What the exercise asks: Search the data for the string "screenshot" and extract every line where it appears.

──────── Provided records ────────

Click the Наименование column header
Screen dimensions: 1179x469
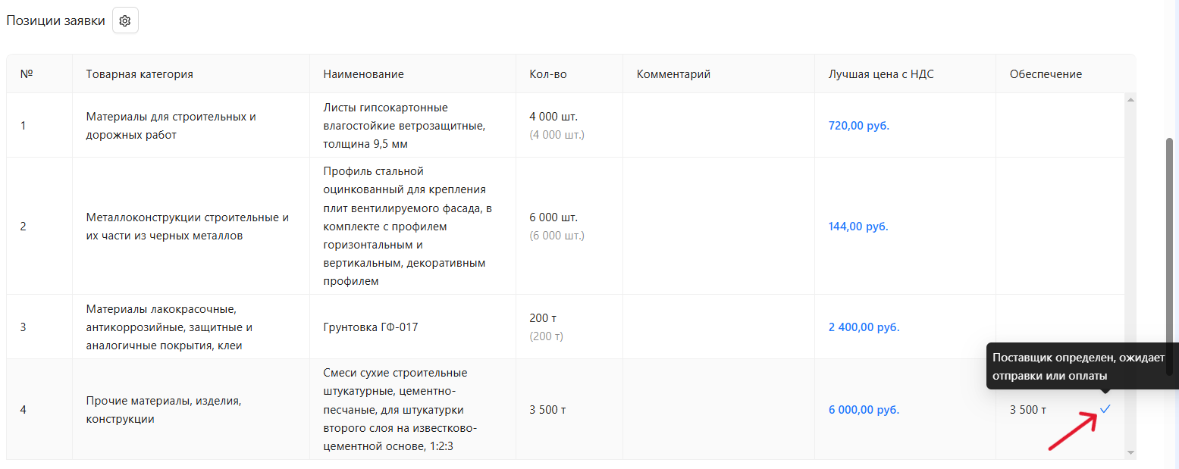click(363, 74)
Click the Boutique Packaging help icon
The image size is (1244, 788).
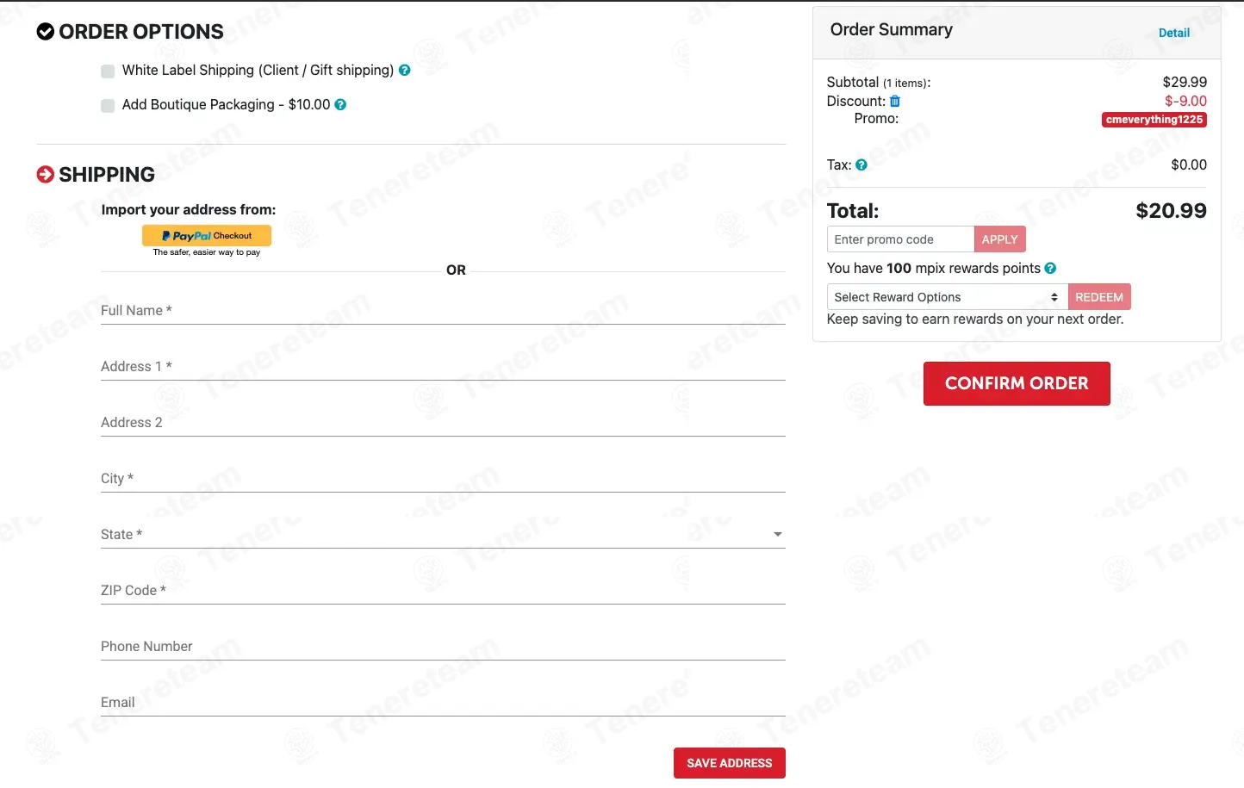coord(340,105)
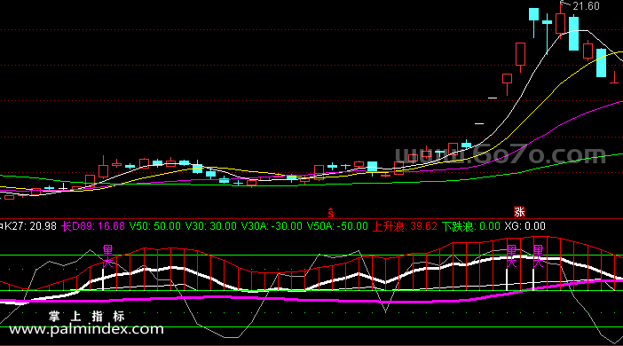Open the www.6o7o.com watermark link

click(x=501, y=154)
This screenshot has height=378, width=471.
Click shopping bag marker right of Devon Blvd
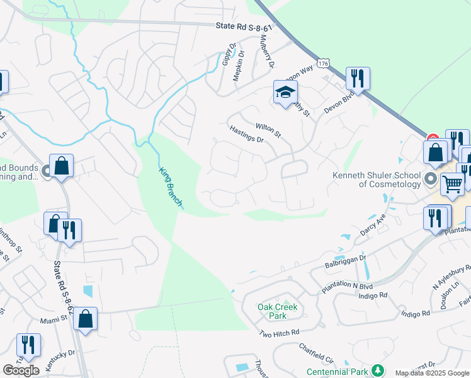click(435, 153)
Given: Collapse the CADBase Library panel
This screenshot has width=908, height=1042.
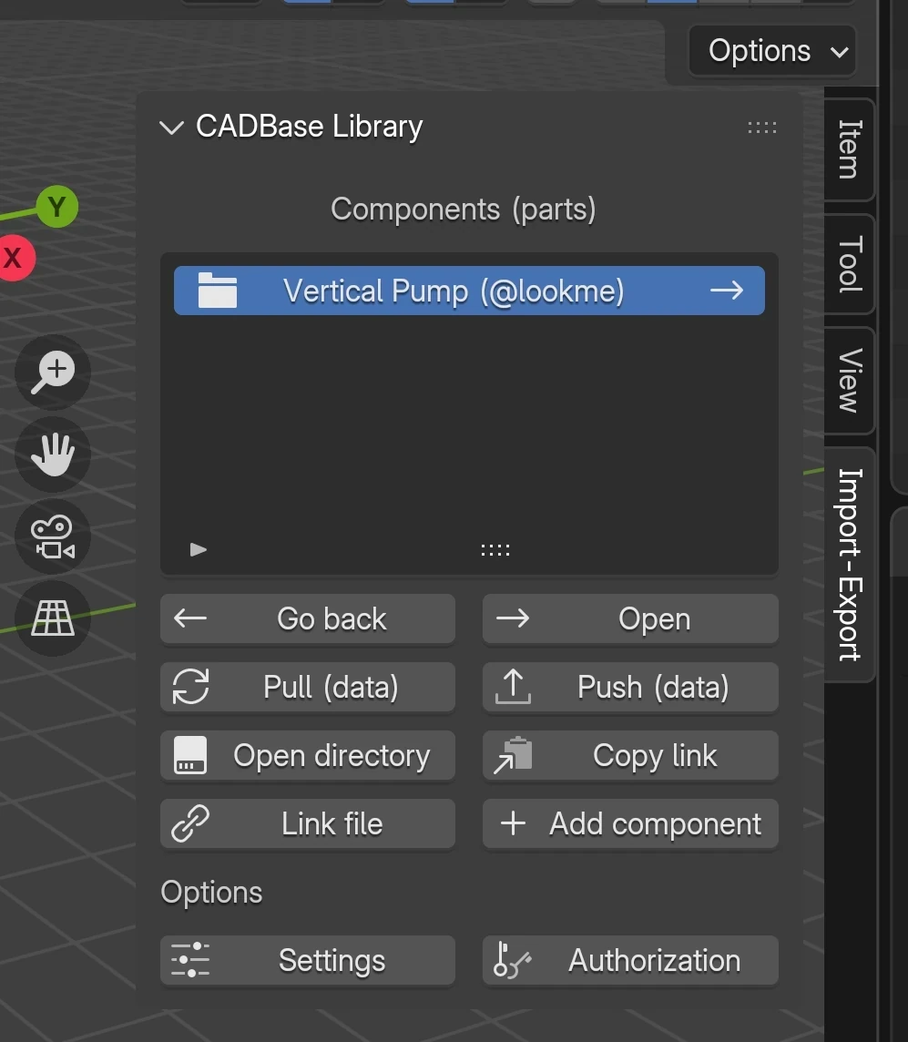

────────

Problem solution:
This screenshot has height=378, width=471.
This screenshot has width=908, height=1042.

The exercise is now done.